Veste noire, cheveux décolorés, Xu Pengcheng regarde par-dessus son épaule puis, une fois s’être assuré que la voie est libre, aide son équipe d’explorateurs urbains à passer par la fenêtre brisée d’un bâtiment désaffecté de Shanghai.
Venue d’Occident, l’exploration urbaine (ou « urbex ») séduit de plus en plus d’adeptes en Chine.
Cela consiste à explorer ou photographier des lieux désaffectés ou interdits d’accès, malgré les dangers et l’illégalité.
Le phénomène connaît un regain d’intérêt en Chine avec la crise du secteur immobilier, qui a laissé de nombreuses villes parsemées d’immeubles inachevés et désertés.
Xu Pengcheng, 29 ans, travaille dans le secteur des nouvelles technologies. Il s’est fait connaître sur les réseaux sociaux en partageant des photos de vieilles écoles ou de cinémas à l’abandon.
Il compte des centaines de milliers d’abonnés.
« Quand les gens voient ces photos, ils trouvent ça super nouveau, il y a un effet de nouveauté. Ils trouvent ça super intéressant », explique-t-il à l’AFP.
« Ils réalisent que tellement de bâtiments abandonnés existent et qu’ils peuvent être si photogéniques. Ça suscite naturellement chez eux de la curiosité », souligne-t-il.

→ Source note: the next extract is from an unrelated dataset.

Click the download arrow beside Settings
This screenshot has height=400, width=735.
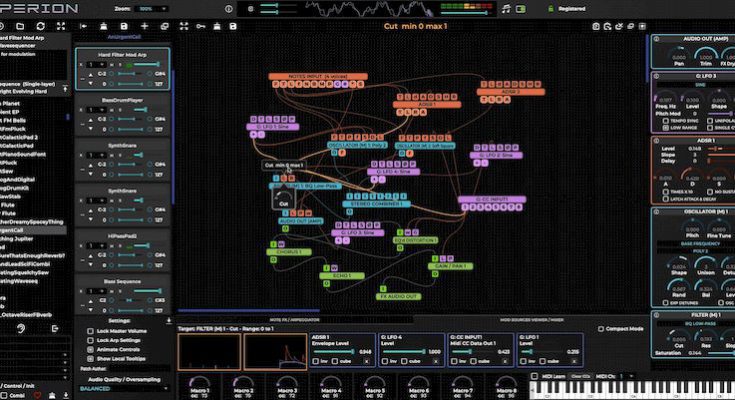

L’AFP a suivi Xu Pengcheng et ses acolytes en banlieue de Shanghai, dans un ancien hôtel désaffecté, qui ressemble à un château médiéval préfabriqué.
Les lieux semblent à l’abandon depuis plusieurs années: ici une vieille table de mah-jong, ça et là des draps ou encore des piles d’assiettes.
– Béton et poussière –
Sur un mur de la salle de bal, un tag en lettres rouges proclame « Longue vie au président Mao », le fondateur de la République populaire de Chine en 1949.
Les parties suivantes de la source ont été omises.